=== Text for analysis ===
The way Robert Edwards sees it, utilizing DevOps for software development is a no-brainer. Edwards, director of software engineering at Glidewell Laboratories, a provider of dental products and services, feels as many do about DevOps: it is an approach used to bring operations engineers and developers together to work faster and more efficiently, with fewer errors.
And, it is catching on in enterprises like wildfire.
When DevOps was first introduced in 2009, "it was all about speed, and developers were moving faster," says Jay Lyman, principal analyst at New York-based 451 Research. That meant faster iterations and less time "mucking around with system management and the infrastructure'' for both app testing and production deployment."
While speed remains a big driver, Lyman says, "efficiency has become more of a priority."
Some 63% of infrastructure and operations professionals indicated they have implemented or are already using and expanding DevOps, and another 27 % are planning to implement it, according to Forrester's Q1 2017 Global DevOps Benchmark Online Survey.
DevOps is not only having a big impact on IT, but on entire organizations, observes Justin Rodenbostel, executive director at Chicago-based digital tech consultancy SPR. "DevOps isn't just about breaking down walls within IT; as an extension of agile methodologies, DevOps breaks down walls across the organization, influencing the way companies are organized," he says. This includes what makes teams/projects/organizations successful, the importance of collaboration and communication and how teams continue to learn, improve and judge themselves, Rodenbostel says.
=== Information supplied ===
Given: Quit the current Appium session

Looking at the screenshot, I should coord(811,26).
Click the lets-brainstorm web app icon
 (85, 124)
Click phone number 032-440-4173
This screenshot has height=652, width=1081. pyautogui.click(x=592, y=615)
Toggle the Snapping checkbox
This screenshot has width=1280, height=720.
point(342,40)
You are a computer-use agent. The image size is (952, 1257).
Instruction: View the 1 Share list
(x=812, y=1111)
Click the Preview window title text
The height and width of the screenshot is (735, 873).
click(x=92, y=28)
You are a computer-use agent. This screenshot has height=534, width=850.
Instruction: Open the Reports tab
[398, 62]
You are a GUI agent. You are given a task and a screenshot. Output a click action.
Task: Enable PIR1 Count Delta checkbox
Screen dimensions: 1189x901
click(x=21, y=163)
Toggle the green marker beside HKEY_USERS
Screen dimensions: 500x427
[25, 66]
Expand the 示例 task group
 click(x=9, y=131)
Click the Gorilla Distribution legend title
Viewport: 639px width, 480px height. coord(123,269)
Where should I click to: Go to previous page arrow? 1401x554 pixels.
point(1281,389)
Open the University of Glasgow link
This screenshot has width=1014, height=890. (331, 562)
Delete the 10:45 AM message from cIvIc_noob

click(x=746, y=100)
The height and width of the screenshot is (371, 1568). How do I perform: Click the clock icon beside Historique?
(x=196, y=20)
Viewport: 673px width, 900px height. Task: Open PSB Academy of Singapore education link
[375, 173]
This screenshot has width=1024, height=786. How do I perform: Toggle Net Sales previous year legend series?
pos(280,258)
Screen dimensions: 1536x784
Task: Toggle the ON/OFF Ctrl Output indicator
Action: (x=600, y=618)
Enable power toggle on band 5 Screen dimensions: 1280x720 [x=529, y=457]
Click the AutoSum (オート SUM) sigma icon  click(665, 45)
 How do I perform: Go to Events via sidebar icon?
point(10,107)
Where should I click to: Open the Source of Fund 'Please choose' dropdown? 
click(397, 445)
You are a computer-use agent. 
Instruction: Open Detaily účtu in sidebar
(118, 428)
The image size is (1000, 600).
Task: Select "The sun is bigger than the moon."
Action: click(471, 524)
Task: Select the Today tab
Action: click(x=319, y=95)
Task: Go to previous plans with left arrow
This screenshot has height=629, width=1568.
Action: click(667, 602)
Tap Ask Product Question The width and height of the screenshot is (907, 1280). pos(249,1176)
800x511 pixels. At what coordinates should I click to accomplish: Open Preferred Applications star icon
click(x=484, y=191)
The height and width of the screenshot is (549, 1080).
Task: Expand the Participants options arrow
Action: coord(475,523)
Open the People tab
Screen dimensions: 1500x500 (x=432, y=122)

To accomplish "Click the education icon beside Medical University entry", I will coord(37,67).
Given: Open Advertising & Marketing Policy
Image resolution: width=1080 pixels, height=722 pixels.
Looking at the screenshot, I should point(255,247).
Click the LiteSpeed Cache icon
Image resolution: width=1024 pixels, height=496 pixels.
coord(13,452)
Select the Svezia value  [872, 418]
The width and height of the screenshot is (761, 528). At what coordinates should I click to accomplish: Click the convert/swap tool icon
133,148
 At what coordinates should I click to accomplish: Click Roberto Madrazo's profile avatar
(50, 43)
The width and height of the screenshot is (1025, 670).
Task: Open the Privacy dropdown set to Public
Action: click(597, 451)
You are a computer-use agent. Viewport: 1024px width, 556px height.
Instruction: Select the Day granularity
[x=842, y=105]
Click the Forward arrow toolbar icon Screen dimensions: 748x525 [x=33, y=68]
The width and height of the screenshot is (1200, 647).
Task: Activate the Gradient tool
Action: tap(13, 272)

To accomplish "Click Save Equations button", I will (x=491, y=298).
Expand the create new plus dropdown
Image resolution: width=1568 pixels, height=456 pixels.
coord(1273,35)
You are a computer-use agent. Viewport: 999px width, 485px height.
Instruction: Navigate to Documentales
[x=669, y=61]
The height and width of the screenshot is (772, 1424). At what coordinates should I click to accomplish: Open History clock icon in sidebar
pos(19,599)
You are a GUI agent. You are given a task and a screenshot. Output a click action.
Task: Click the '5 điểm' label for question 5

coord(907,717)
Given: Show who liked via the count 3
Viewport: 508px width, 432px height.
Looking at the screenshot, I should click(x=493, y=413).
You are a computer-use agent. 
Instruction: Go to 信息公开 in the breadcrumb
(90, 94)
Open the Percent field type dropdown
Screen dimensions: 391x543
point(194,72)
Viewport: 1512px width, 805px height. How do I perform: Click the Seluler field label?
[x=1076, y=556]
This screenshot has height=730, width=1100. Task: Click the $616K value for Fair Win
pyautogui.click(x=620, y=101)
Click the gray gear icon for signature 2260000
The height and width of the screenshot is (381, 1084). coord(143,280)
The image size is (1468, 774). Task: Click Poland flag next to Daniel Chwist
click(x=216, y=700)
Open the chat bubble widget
===
Task list -
• 1. Write out the part of the DevOps article from "Some 63% of" up to and including "Benchmark Online Survey.".
• 2. Answer these questions using the DevOps article:
(a) At which company is Robert Edwards director of software engineering?
(b) According to Jay Lyman, what has become more of a priority while speed is still a big driver?
(c) In the Forrester survey, what percentage of infrastructure and operations professionals were planning to implement DevOps?
• 3. Carry on the DevOps article from its last sentence.

Results by task -
• 1.
Some 63% of infrastructure and operations professionals indicated they have implemented or are already using and expanding DevOps, and another 27 % are planning to implement it, according to Forrester's Q1 2017 Global DevOps Benchmark Online Survey.

• 2.
(a) Glidewell Laboratories
(b) Efficiency
(c) 27%

• 3.
When Edwards started at Glidewell three years ago, he focused on getting his team to use microservices, agile software development, and constant software deployment, because the old "waterfall approach," which is more structured and sequential, was limiting, he explains. "If you were starting a new app, maybe it would get deployed in three to four months, if not longer, and we wanted to be more rapid, because leadership on the business side wanted to quickly test theories out."
Today, firmly entrenched in DevOps, Edwards finds "The speed at which it feels possible to move from ideation to production is seductive." Now, IT can churn out five to 10 deployments of new components daily, a significant contrast from the days when code often sat and waited for review and signoff, he says.
Like many businesses, Glidewell implemented the agile methodology, and Edwards' group immediately realized the constraints associated with the traditional handoffs they were accustomed to performing. "We moved to a model where developers create, build, test, and deploy their code rather than pass artifacts to different groups,'' he says.
The most appealing aspect of DevOps, Edwards finds, is the ability for a single team to own the entire software lifecycle. "I've participated in waterfall, where we often experienced this inexorable misunderstanding of requirements, documentation, and purpose of a thing as it moved from one gate to the next,'' he says. "It feels correct for the team that creates and fundamentally comprehends an artifact also to own the build, testing, deployment, and monitoring of it, as well."
That's why Bill Mayo is interested in utilizing DevOps more. Mayo, CIO of Broad Institute, a biomedical research institute based in Cambridge, MA, leads a team responsible for running a very large, high-performance computing cluster and related storage. The team has invested heavily in software like Puppet, a configuration management tool used to automate and simply software delivery and management, he says.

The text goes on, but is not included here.